Source records:
Start of Block
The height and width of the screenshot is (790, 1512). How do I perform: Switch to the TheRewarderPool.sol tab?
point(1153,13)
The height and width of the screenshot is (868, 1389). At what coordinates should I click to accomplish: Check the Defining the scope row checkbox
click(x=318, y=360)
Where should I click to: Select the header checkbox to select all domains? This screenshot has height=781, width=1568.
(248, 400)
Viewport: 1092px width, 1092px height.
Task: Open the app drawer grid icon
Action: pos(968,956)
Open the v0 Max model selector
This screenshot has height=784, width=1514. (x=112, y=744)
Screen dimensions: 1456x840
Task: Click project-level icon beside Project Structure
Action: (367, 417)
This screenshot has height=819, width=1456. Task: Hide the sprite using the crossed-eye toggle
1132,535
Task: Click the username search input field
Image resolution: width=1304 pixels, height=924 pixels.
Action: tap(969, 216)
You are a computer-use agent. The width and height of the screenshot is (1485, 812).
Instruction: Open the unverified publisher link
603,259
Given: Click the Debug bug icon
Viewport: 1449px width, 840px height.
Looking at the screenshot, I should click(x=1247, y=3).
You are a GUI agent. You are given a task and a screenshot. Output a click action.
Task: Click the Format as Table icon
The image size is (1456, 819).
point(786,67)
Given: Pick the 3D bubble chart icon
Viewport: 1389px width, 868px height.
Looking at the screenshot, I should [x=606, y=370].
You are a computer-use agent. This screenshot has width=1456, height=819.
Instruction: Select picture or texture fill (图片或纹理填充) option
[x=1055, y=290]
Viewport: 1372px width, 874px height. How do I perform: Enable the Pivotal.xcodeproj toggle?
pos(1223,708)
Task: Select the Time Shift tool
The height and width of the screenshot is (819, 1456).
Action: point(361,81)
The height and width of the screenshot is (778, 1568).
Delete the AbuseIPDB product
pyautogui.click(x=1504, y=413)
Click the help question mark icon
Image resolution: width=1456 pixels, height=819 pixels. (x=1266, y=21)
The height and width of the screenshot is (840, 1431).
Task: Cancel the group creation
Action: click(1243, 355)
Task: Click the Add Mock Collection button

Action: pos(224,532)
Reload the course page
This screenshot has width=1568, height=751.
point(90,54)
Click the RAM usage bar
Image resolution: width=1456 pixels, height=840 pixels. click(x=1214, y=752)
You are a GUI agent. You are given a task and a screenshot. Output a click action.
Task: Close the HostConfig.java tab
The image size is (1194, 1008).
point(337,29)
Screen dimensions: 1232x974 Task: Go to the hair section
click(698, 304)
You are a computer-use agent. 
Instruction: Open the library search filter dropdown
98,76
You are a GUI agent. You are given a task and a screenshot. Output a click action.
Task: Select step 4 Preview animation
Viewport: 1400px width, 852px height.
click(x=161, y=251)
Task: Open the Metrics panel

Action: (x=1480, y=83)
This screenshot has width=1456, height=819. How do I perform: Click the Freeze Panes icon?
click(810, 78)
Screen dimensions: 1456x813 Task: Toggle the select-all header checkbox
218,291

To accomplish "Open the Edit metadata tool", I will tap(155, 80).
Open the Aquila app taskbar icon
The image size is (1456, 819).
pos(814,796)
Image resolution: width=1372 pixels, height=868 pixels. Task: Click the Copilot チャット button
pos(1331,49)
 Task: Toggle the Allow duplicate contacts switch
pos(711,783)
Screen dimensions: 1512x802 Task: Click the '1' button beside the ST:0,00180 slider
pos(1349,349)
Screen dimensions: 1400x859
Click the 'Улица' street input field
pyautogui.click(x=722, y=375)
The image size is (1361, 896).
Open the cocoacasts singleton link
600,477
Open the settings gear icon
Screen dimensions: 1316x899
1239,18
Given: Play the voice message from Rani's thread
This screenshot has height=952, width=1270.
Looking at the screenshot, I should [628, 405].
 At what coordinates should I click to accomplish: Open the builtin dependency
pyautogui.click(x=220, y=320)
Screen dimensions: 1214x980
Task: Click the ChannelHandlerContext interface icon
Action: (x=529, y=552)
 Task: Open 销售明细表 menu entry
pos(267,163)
End of Block
— YOUR OBJECTIVE —
Return exactly the lines from the beginning of the data above through the one containing "Task: Click the username search input field", please. Include both end lines and add nothing else.

— EXERCISE OUTPUT —
The height and width of the screenshot is (790, 1512). How do I perform: Switch to the TheRewarderPool.sol tab?
point(1153,13)
The height and width of the screenshot is (868, 1389). At what coordinates should I click to accomplish: Check the Defining the scope row checkbox
click(x=318, y=360)
Where should I click to: Select the header checkbox to select all domains? This screenshot has height=781, width=1568.
(248, 400)
Viewport: 1092px width, 1092px height.
Task: Open the app drawer grid icon
Action: pos(968,956)
Open the v0 Max model selector
This screenshot has height=784, width=1514. (x=112, y=744)
Screen dimensions: 1456x840
Task: Click project-level icon beside Project Structure
Action: (367, 417)
This screenshot has height=819, width=1456. Task: Hide the sprite using the crossed-eye toggle
1132,535
Task: Click the username search input field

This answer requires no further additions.